In the peloton, coming around a roundabout, a race moto touched the back wheel of Cofidis sprint specialist Elia Viviani.
The Italian quickly remounted and was escorted back into the peloton by his team over the following 10km.
Armee dropped Bais just inside of 25km to go, figuring he’d be better on his own racing against the entire peloton.
Over the ensuring 15km, the main bunch ate away at Armees lead, finally catching him 8km to go.
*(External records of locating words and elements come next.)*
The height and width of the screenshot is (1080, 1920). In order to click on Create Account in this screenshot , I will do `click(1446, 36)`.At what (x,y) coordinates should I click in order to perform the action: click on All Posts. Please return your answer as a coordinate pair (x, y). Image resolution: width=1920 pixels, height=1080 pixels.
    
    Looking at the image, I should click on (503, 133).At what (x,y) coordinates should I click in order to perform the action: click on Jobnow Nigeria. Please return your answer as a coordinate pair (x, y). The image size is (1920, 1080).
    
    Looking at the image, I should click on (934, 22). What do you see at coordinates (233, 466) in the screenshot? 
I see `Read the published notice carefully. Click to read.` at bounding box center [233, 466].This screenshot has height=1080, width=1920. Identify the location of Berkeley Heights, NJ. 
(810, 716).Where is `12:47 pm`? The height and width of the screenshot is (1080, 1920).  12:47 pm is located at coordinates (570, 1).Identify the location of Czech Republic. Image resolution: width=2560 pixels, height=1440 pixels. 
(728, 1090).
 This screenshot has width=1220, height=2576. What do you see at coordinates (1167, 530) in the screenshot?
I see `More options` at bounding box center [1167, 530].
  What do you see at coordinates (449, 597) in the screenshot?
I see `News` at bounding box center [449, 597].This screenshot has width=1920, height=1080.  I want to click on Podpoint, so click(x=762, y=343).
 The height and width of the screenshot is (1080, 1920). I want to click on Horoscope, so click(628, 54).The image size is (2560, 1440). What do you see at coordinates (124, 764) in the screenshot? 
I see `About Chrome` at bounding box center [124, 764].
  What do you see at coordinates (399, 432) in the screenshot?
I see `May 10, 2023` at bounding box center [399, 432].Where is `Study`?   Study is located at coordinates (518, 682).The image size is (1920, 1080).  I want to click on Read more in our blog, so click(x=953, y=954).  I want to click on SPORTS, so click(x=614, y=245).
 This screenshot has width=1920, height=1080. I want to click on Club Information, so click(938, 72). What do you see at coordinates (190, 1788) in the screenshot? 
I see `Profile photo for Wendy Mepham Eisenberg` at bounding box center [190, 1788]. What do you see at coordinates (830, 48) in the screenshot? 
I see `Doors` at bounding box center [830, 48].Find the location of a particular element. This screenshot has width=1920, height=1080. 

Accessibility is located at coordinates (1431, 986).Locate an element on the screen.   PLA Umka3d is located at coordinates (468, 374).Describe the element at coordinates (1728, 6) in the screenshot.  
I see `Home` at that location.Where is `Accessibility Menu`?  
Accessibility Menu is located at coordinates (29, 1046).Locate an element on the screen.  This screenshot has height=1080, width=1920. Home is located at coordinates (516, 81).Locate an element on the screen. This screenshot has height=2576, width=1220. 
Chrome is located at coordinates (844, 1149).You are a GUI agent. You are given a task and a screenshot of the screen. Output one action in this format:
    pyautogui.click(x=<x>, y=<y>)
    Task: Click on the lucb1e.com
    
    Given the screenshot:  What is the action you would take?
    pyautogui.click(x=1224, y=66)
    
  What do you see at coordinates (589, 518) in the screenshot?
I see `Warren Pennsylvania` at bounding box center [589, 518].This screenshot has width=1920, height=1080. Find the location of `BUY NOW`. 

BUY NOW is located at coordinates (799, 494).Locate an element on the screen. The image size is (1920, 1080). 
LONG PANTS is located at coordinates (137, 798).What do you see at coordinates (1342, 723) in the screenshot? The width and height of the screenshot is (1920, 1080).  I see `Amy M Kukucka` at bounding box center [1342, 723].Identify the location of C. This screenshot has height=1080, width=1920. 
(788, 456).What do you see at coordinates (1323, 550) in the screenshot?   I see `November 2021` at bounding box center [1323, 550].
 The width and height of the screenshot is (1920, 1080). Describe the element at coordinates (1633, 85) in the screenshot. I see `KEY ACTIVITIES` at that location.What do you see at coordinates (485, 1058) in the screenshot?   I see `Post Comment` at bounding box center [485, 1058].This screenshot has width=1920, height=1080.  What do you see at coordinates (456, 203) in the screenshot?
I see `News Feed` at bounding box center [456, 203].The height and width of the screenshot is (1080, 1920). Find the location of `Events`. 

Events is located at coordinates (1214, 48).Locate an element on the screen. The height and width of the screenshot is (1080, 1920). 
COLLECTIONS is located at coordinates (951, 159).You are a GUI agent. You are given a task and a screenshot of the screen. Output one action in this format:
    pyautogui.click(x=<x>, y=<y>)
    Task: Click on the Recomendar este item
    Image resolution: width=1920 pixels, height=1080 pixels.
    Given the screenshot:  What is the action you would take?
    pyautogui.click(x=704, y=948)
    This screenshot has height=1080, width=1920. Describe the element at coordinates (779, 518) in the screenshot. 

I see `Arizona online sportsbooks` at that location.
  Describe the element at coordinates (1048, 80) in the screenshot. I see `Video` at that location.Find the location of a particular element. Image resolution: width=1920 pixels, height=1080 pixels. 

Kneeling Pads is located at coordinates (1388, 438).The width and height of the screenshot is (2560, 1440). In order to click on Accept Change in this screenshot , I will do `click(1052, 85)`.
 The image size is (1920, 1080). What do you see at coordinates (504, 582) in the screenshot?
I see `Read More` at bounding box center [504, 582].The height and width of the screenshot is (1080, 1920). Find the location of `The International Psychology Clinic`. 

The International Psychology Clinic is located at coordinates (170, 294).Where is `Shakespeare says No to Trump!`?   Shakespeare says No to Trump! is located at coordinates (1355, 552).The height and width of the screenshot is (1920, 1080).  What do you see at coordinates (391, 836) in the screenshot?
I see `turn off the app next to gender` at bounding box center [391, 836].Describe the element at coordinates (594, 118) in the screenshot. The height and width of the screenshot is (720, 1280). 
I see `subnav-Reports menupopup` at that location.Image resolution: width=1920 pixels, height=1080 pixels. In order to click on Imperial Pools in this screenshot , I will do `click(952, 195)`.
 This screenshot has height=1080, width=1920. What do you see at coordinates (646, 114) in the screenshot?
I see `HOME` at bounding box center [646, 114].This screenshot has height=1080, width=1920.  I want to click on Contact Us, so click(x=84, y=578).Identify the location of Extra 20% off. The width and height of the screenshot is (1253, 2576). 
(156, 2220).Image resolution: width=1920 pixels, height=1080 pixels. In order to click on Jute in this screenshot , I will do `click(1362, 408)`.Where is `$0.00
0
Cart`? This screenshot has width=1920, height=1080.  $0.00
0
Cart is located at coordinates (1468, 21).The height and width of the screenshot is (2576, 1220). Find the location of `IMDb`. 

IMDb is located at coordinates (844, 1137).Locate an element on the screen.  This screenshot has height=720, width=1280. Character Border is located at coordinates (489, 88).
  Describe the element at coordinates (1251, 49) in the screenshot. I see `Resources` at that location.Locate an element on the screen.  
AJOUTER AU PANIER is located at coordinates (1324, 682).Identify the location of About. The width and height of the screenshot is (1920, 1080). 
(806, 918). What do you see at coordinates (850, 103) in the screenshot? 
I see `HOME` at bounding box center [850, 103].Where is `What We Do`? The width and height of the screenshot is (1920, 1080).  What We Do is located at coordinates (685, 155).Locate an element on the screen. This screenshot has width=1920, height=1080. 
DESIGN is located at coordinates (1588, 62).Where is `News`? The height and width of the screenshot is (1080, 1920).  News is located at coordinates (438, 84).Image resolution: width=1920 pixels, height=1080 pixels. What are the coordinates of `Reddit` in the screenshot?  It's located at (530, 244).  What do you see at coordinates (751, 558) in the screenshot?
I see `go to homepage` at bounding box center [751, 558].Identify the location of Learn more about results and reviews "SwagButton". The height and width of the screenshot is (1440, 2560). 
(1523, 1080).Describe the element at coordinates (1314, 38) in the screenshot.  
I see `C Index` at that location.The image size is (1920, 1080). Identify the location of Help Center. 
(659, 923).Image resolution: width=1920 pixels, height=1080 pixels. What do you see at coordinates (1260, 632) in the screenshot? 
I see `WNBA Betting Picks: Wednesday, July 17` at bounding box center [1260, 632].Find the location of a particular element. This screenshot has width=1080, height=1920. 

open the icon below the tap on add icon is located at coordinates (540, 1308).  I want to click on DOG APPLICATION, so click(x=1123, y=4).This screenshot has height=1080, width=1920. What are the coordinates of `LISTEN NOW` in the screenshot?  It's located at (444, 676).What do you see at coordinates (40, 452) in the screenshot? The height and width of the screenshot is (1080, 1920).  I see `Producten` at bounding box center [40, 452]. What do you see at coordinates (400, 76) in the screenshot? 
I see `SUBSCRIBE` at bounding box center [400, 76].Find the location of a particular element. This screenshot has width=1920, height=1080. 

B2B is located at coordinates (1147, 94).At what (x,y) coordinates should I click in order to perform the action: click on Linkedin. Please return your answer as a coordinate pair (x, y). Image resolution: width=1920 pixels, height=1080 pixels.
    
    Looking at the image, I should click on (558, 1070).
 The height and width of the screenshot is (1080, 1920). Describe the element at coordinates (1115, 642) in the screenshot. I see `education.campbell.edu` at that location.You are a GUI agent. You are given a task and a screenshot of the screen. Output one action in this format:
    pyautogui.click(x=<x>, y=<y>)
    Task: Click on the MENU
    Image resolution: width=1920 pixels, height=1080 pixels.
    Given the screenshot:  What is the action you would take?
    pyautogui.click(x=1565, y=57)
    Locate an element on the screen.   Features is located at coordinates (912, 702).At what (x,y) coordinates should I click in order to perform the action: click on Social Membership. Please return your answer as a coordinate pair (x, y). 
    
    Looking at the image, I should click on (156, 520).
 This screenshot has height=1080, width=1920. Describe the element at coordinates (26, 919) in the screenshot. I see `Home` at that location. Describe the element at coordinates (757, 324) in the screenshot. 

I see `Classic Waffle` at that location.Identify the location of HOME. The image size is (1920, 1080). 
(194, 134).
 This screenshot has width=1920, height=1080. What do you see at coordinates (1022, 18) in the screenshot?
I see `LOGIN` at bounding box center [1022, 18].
Preparing for a series of 90-degree turns in the final 4km, the sprint trains of Israel Start-Up Nation, UAE Team Emirates, Cofidis, Deceuninck-Quick-Step, and Groupama-FDJ lined up to offer shelter and position before the final 600m straightaway.
Through an argy-bargy final 1,500m UAE Team Emirate and Groupama-FDJ jostled for position, with a single Bora-Hansgrohe rider disrupting these teams trains.
Into the final straight, Groupama-FDJ put Démare in perfect position to launch with 300m to go.
Sagan, the stage 10 winner, was forced to navigate around a fading Fernando Gaviria (UAE Team Emirates) and was distanced by half a bike length.
Démare becomes the first Frenchman since Bernard Hinault, who won the Giro overall in 1982, to take four stage wins in a single edition of the Italian grand tour.